Front. Oncol., 14 March 2023
Sec. Head and Neck Cancer

The polymorphisms of ANXA6 influence head and neck cancer susceptibility in the Chinese Han population

Weihong XiongWeihong Xiong1Zhumei LiZhumei Li1Xiangfa ZengXiangfa Zeng1Jun CuiJun Cui1Zhiming ChengZhiming Cheng1Xiaoying YangXiaoying Yang1Yipeng Ding*Yipeng Ding2*
  • 1Department of Otorhinolaryngology Head and Neck Surgery, People’s Hospital of Wanning, Wanning, Hainan, China
  • 2Department of General Practice, Hainan General Hospital, Hainan Affiliated Hospital of Hainan Medical University, Haikou, Hainan, China

Background: Head and neck cancer (HNC) is the sixth most common malignant tumor worldwide and imposes a serious economic burden on society and individuals. Annexin has been implicated in multiple functions which are essential in HNC development, including cell proliferation, apoptosis, metastasis, and invasion. This study focused on the linkage between ANXA6 variants and HNC susceptibility in Chinese people.

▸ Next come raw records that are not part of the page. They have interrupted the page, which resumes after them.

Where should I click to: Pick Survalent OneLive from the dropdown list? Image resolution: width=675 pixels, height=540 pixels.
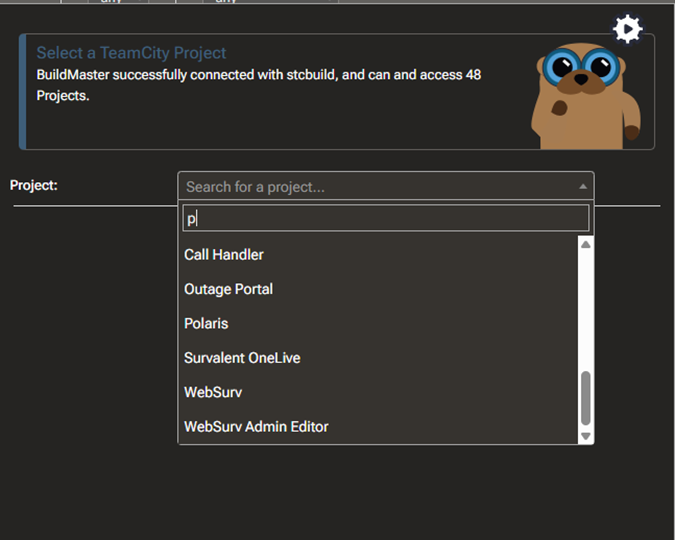point(242,358)
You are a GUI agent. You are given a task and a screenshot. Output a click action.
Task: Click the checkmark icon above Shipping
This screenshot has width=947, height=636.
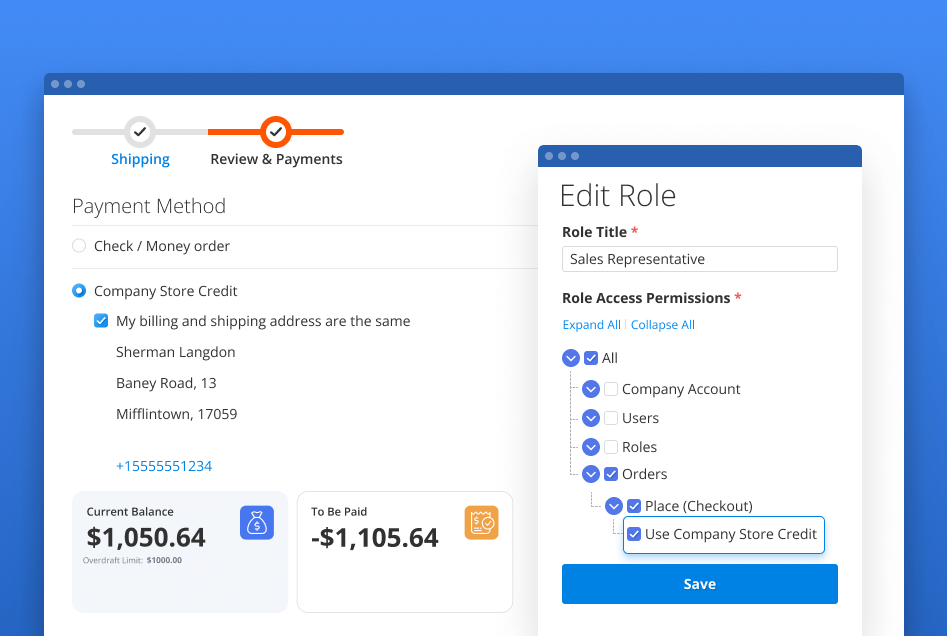tap(140, 131)
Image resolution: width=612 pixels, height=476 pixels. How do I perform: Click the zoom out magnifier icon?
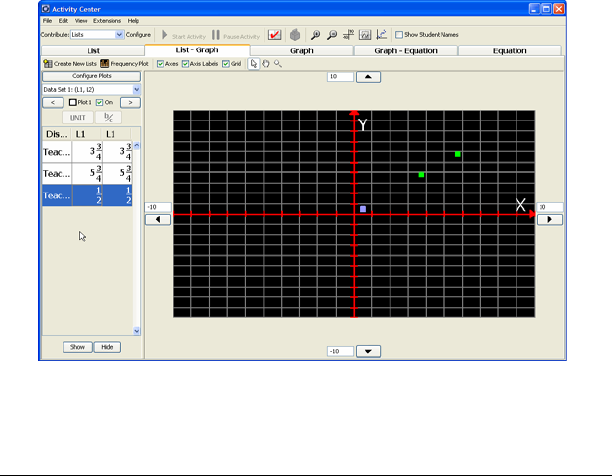point(332,34)
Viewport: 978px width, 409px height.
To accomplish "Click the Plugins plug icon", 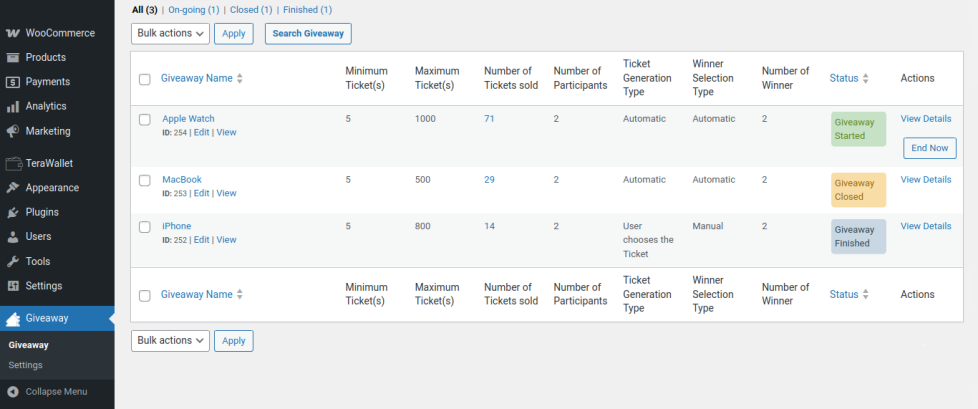I will click(x=13, y=212).
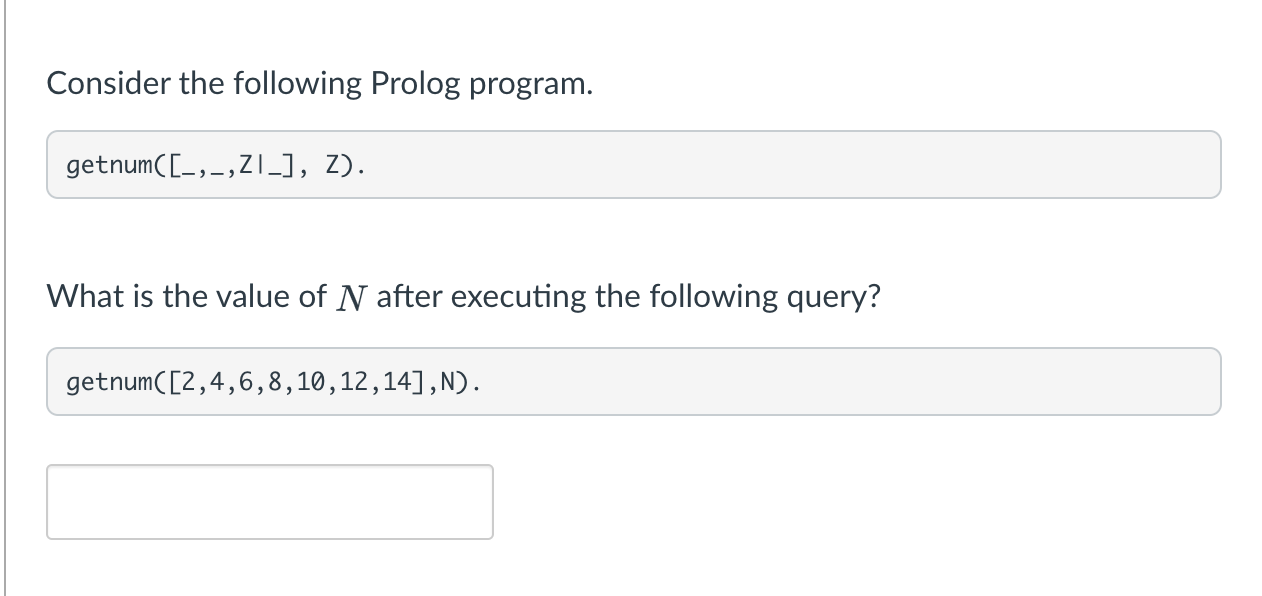Click the query code block with the number list
1262x596 pixels.
633,381
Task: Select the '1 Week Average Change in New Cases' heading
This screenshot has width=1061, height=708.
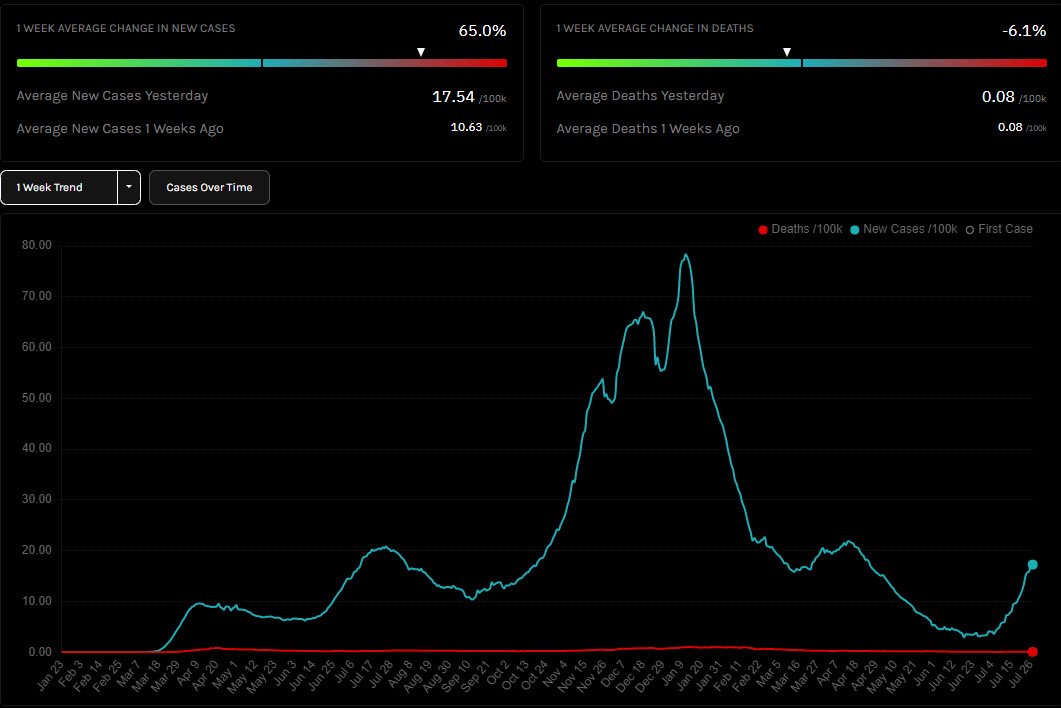Action: (x=126, y=28)
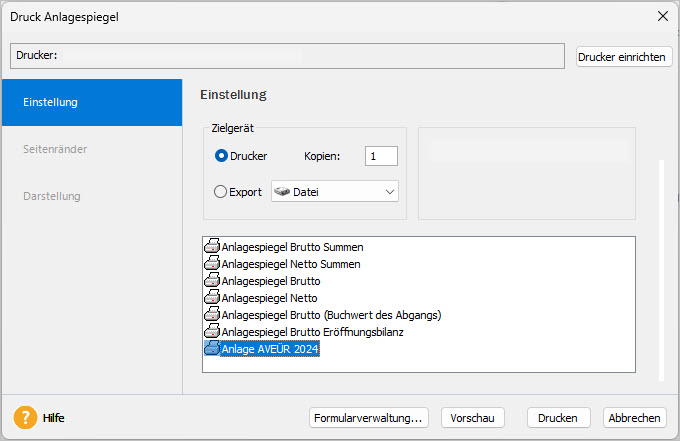Click the orange Hilfe question mark icon

(25, 417)
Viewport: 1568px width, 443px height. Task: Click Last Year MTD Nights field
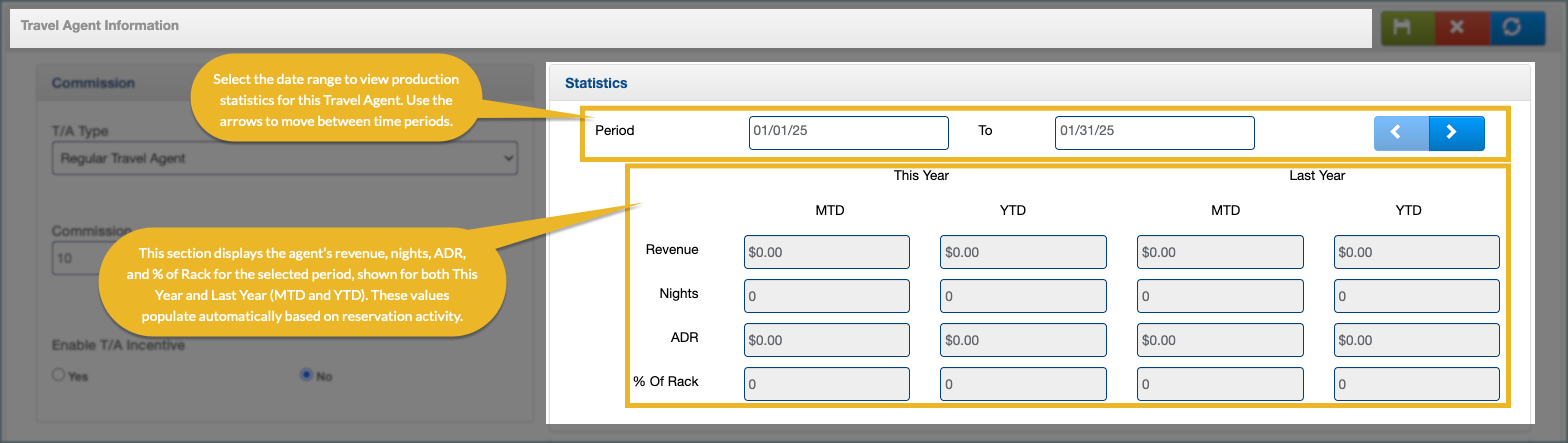[x=1219, y=296]
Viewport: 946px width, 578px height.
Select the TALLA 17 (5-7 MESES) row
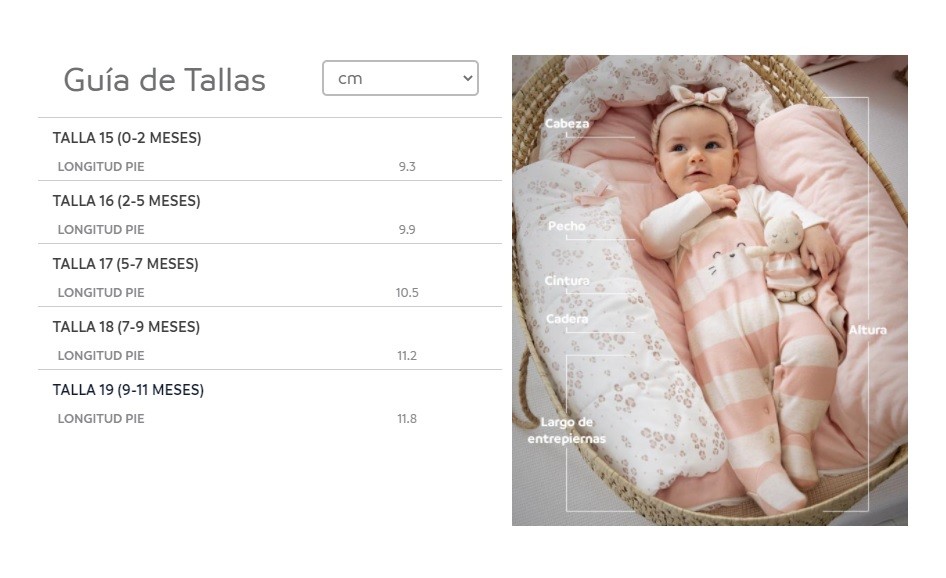(126, 264)
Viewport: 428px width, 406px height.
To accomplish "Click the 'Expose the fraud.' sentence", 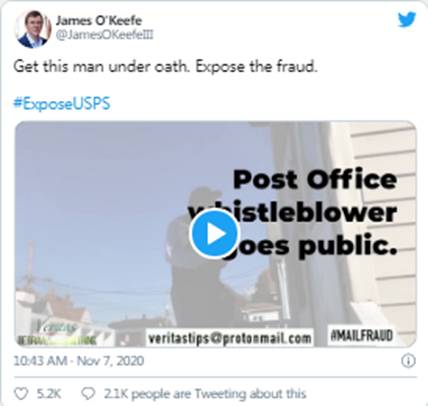I will (256, 67).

Methods: Eight SNPs in ANXA6 from 139 HNC patients and 135 healthy controls were genotyped by the Agena MassARRAY platform. The correlation of SNPs with HNC susceptibility was evaluated using odds ratio and 95% confidence interval calculated by logistic regression using PLINK 1.9.

Results: Overall analysis results demonstrated that rs4958897 was correlated with an increased HNC risk (allele: OR = 1.41, p = 0.049; dominant: OR = 1.69, p = 0.039), while rs11960458 was correlated with reduced HNC risk (OR = 0.54, p = 0.030). In age ≤ 53, rs4958897 was related to reduce HNC risk. In males, rs11960458 (OR = 0.50, p = 0.040) and rs13185706 (OR = 0.48, p = 0.043) were protective factors for HNC, but rs4346760 was a risk factor for HNC. Moreover, rs4346760, rs4958897, and rs3762993 were also correlated with increased nasopharyngeal carcinoma risk.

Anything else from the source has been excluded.